The red-handed tamarin (Saquinas midas), also known as the golden-handed or midas tamarin, is a New World monkey named for the reddish hair on their feet and hands. It is native to the in wooded areas along the Amazon River in Brazil, Guyana, French Guiana, Suriname, and Venezuela.
They live in cooperative groups of 4 to 15 members with little competition among a group even between breeding males. Only one female among a group will breed during breeding season. The gestation period is 140 to 170 days and mothers typically give birth to two offspring.
Young tamarins are cared for primarily by the father and turned over to the mother only to nurse. The entire group helps with the care of the young.
Defense is a priority in a group, and when one tamarin is threatened the others will rush to its defense. The red-handed tamarin is territorial and can be aggressive. It has sharp canines and claws instead of fingernails on all fingers and all but the large toe.
The red-handed tamarin is an exceptional climber and spends most of its time among the vines and branches of the trees. They are quick and agile. They are superb jumpers known to jump distances of over 60 feet from a tree to the ground with no sign of injury.

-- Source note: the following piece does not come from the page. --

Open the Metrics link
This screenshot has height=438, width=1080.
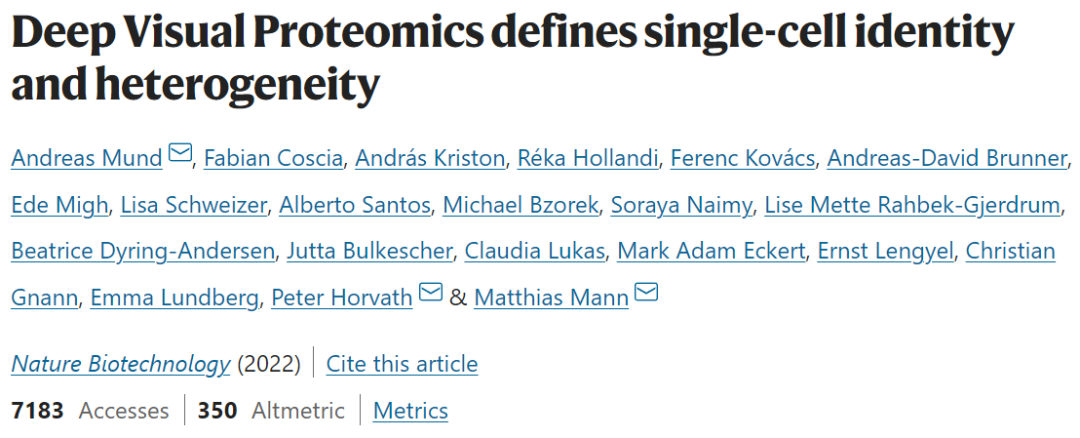410,410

The tamarin’s diet consists of fruit, flowers, insects, frogs, spiders, lizards, and nectar.
The red-handed tamarin’s body measures 8.07 to 11.02 inches (20.5 to 28 cm). The tail measures 12.20 to 17.32 inches (31 to 44 cm). They weigh 14.11 to 19.4 oz (400 to 550 grams). Their life expectancy is approximately 10 years in the wild and 16 years in captivity.
Their natural predators are small cats, birds of prey, and snakes. Due to the destruction of their natural habitat the livelihood of the species is at risk.